Allying rumours that the eclipse will mark the end of coronavirus, Aniket Sule said “Solar eclipse is caused when the Moon comes in front of the Sun for a short time. As seen from Earth eclipses occur somewhere in the Earth 2 to 5 times a year. Eclipses do not impact microorganisms on Earth. Likewise there no danger in eating of stepping out during an eclipse. No mysterious rays come out of the Sun during an eclipse.”
Tips for viewing the eclipse:-
Do not use sunglasses, goggles, exposed x-ray sheet or lampblack over a glass. They are not safe. Nor is viewing the Sun’s image on the surface of the water.
Welders glass #13 or # 14 can be used to see the Sun directly with naked eyes.
Make a pinhole in a card sheet and hold it under the Sun. At some distance, keep a screen of white paper. Image of the Sun can be seen on this sheet.
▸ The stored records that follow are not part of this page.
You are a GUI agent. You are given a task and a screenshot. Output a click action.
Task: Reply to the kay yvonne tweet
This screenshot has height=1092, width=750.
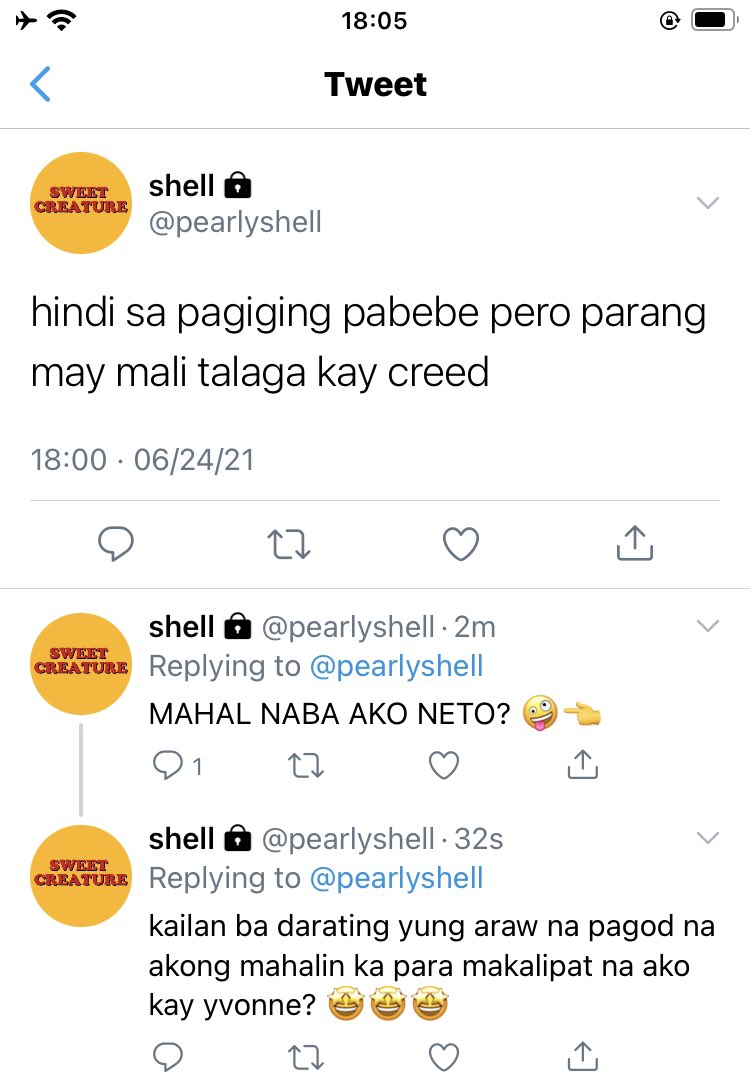point(168,1057)
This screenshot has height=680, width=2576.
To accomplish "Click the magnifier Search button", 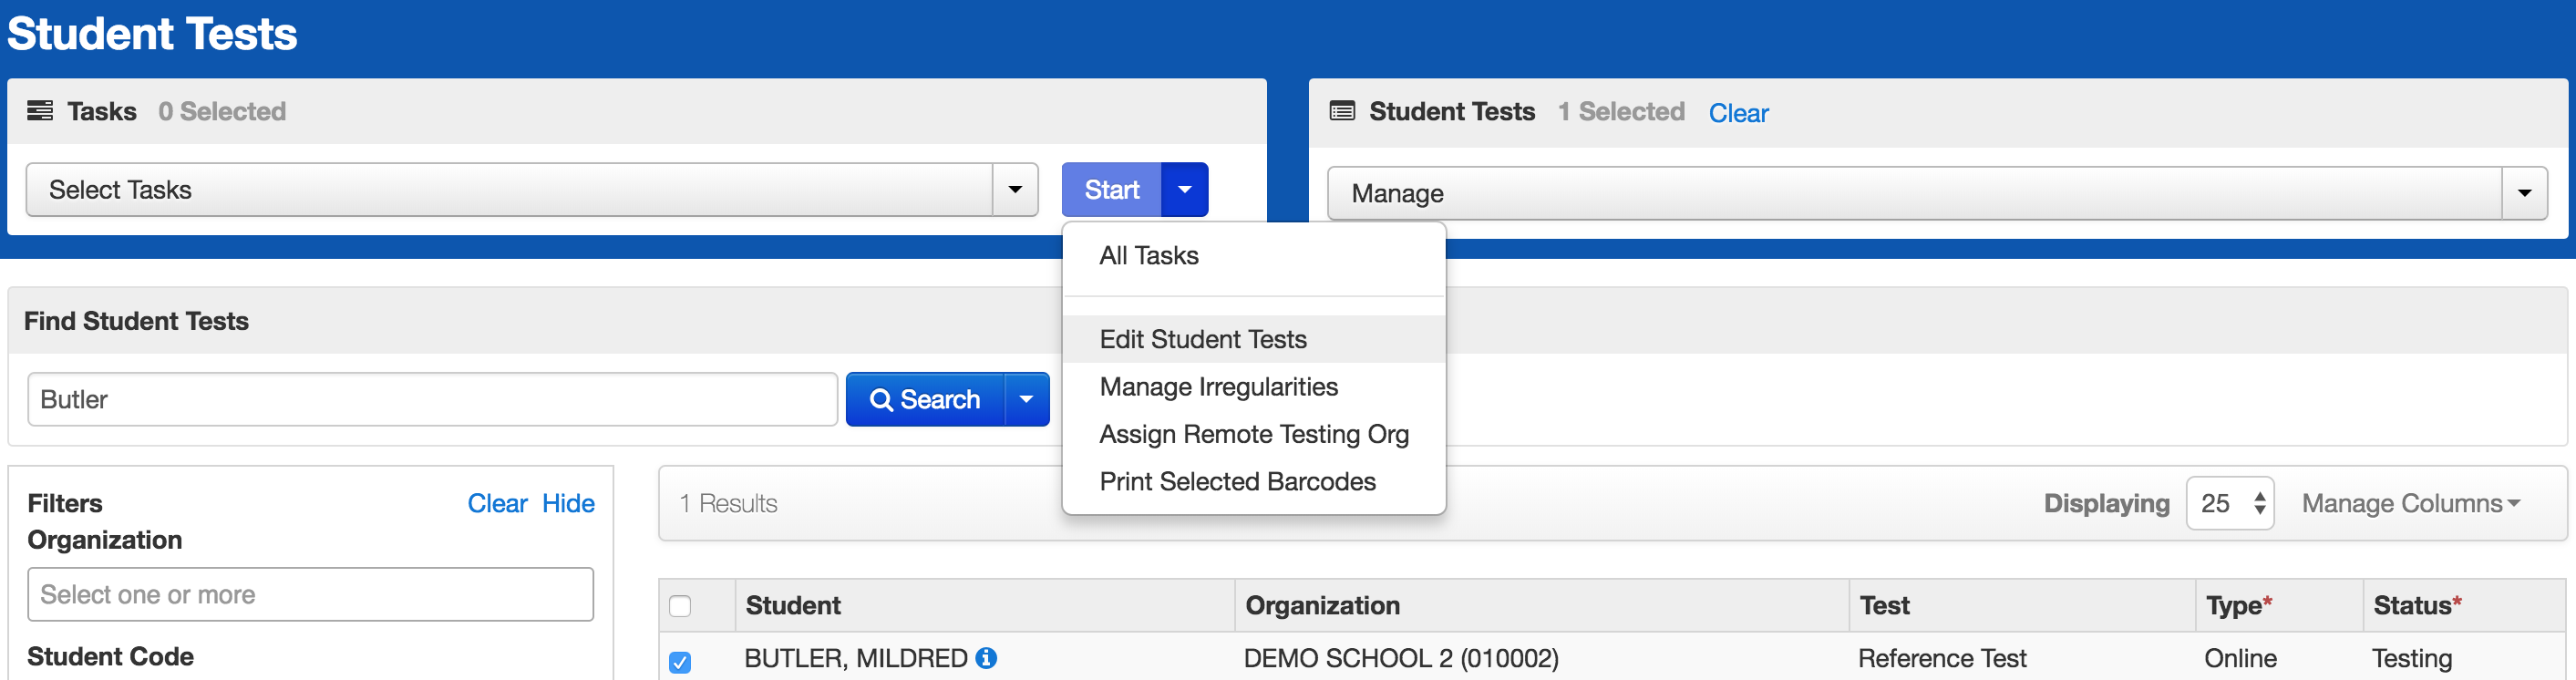I will (925, 399).
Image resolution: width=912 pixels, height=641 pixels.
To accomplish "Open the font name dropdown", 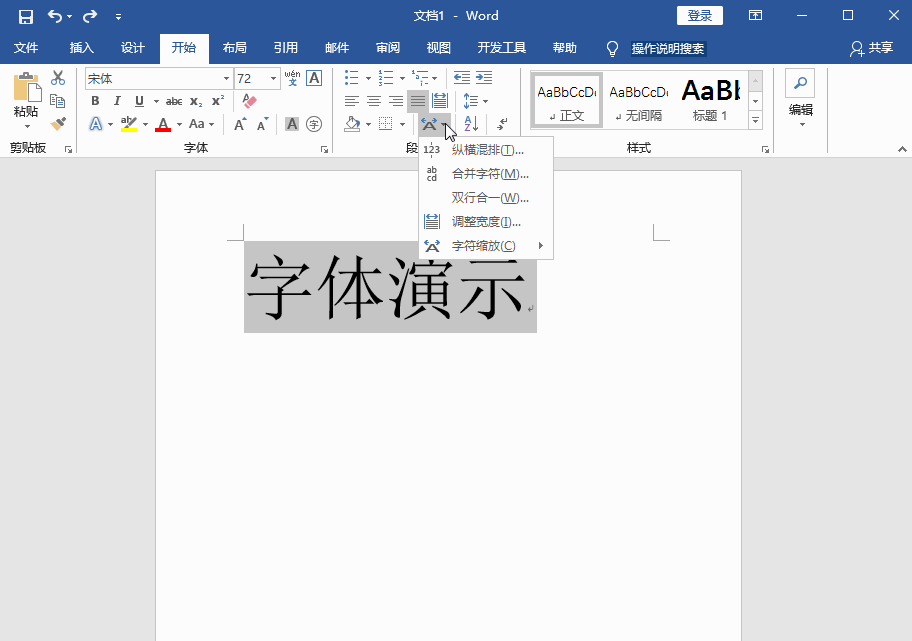I will [x=225, y=78].
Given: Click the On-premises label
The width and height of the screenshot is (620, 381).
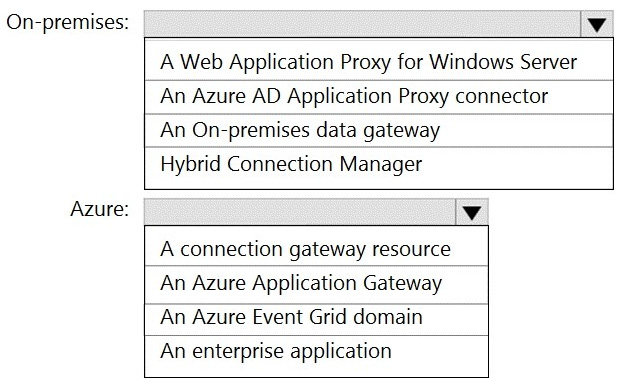Looking at the screenshot, I should click(68, 22).
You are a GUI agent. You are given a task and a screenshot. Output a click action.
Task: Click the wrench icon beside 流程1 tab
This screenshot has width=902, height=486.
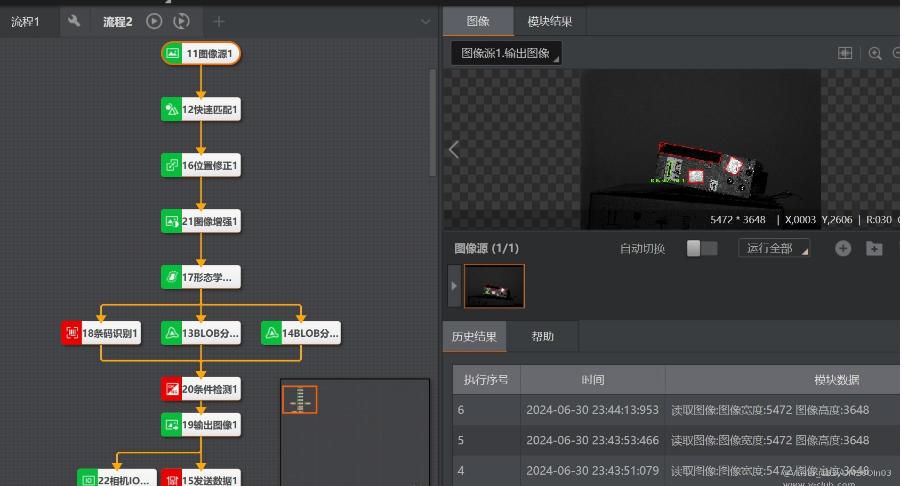click(x=73, y=21)
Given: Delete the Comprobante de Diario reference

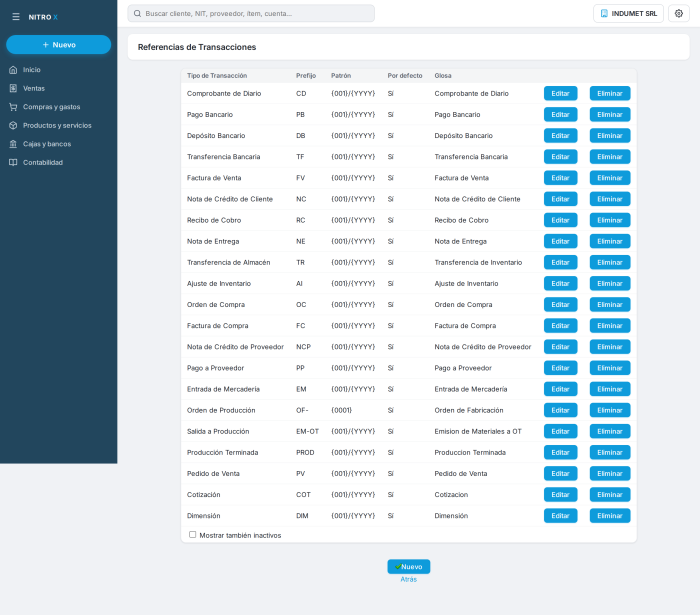Looking at the screenshot, I should (x=610, y=93).
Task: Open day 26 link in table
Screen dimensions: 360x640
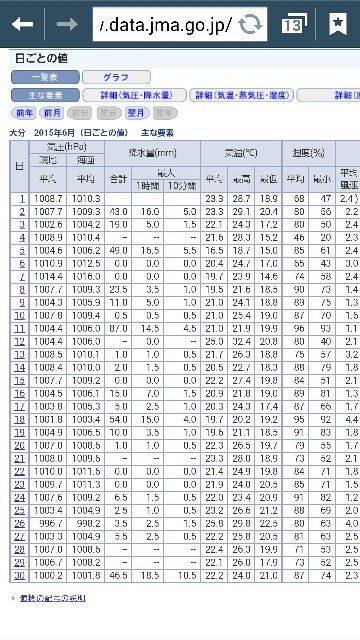Action: coord(19,523)
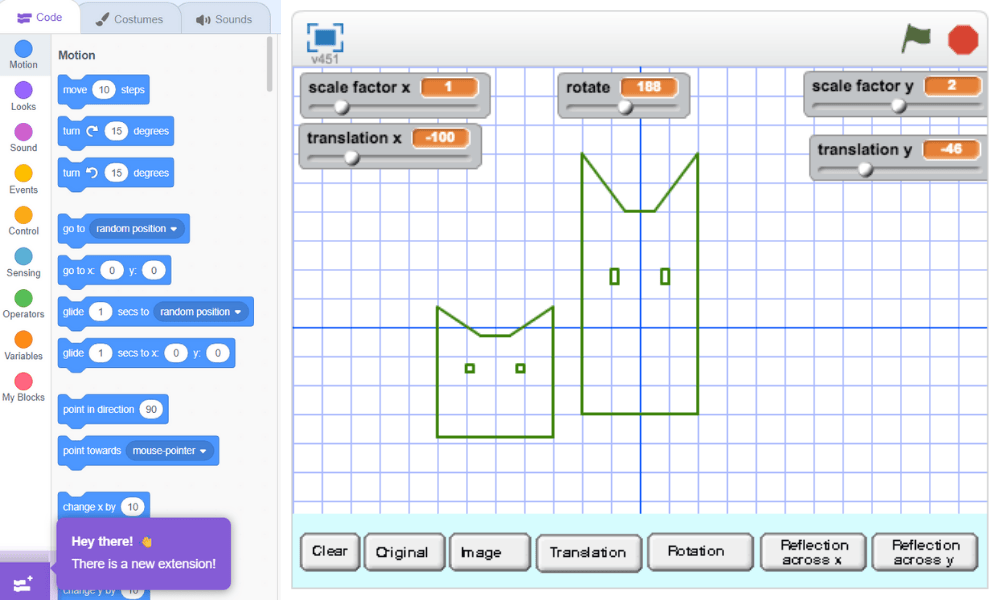Click the Reflection across x button
Screen dimensions: 1000x600
[814, 552]
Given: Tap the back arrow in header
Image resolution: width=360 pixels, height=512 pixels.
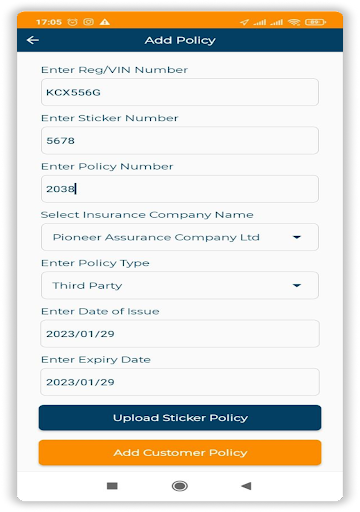Looking at the screenshot, I should tap(33, 40).
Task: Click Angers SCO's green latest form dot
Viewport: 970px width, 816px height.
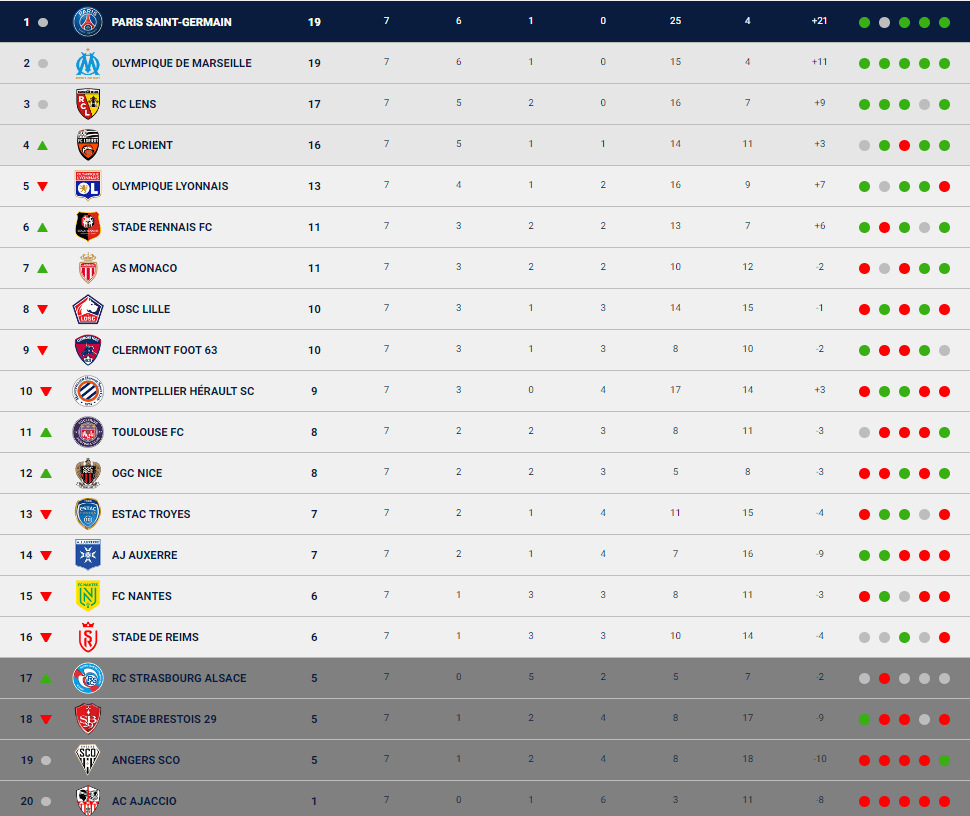Action: click(x=944, y=760)
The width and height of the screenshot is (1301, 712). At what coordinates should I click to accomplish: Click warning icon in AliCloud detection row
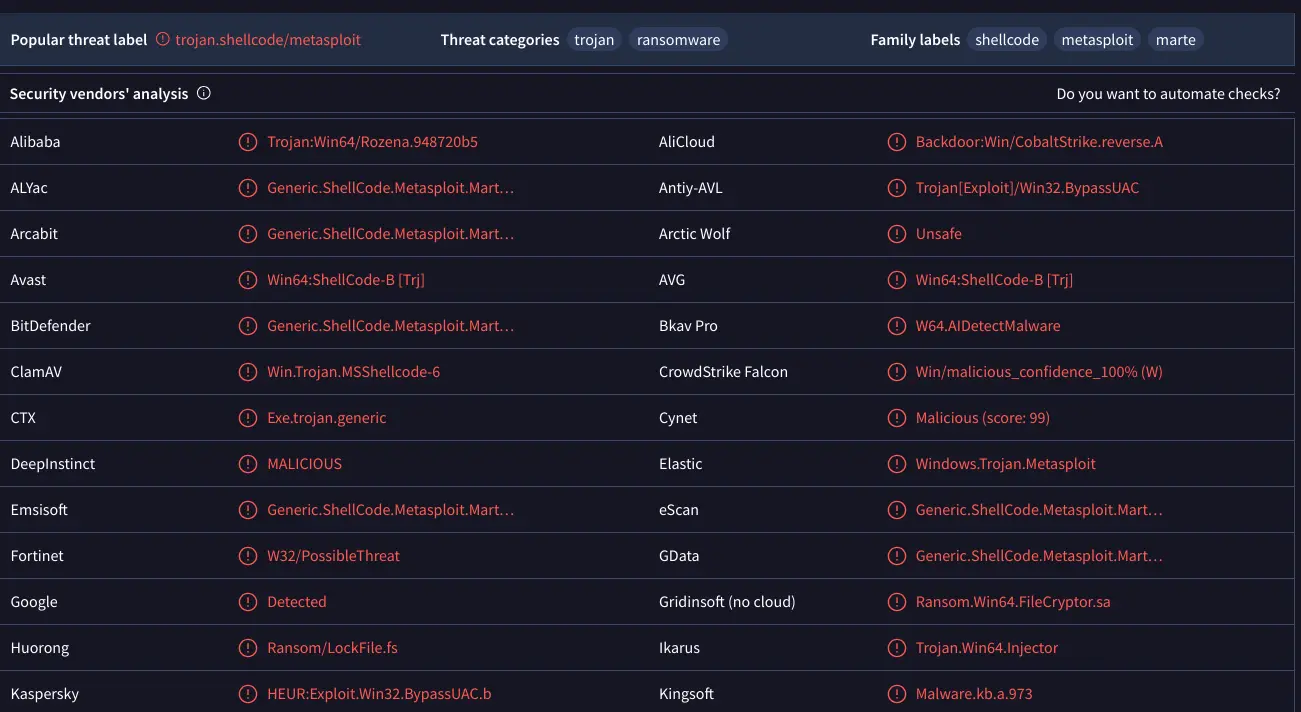[897, 142]
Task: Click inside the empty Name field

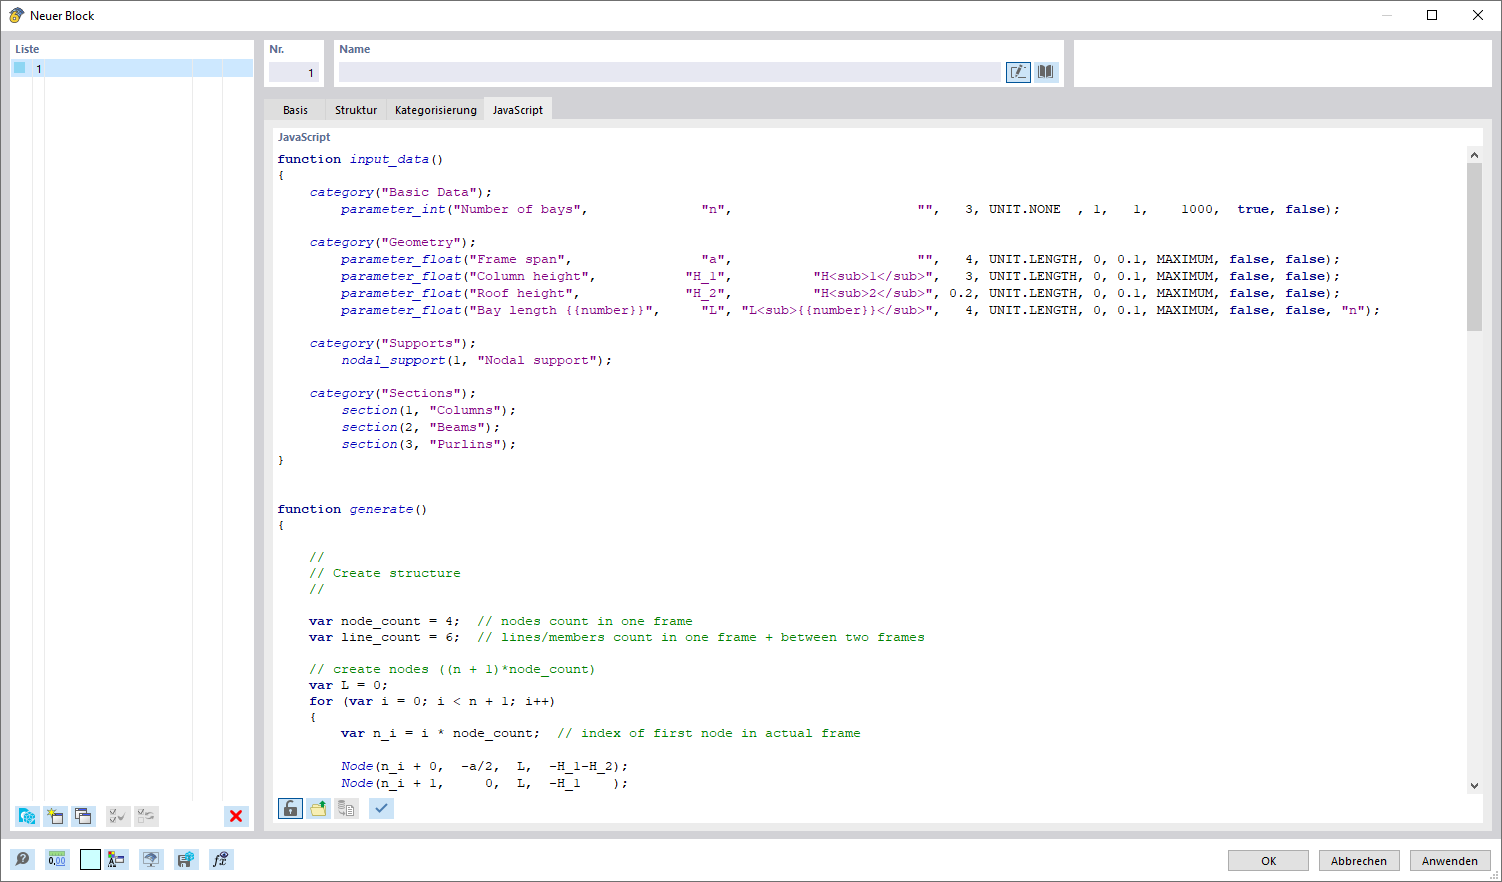Action: click(x=670, y=70)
By adjusting the gap between the sheet and the screen, the image can be made larger.
Look at the shadow of a bush or a tree. With the gaps between the leaves acting like a pinhole, numerous images of the eclipsed Sun can be seen on the ground. You can use a strainer for making pinhole images.
Cover the ‘compact’ makeup kit mirror with black paper, with a small hole at the centre. Reflect the image of the Sun on a distant wall in shadow. You can get a projected image of the eclipsed Sun.
Bhuj will be the first town in India to see the beginning of the eclipse 9:58 a.m. The eclipse ends 4 hours later at Dibrugarh, Assam at 2:29 p.m. Ghersana at the western boundary of India will be the first to witness the annular phase of the eclipse at 11:50 a.m. It will last for 30 seconds. Kalanka peak in Uttarakhand will be the last major landmark to see the annular eclipse at 12:10 p.m. lasting for 28 seconds.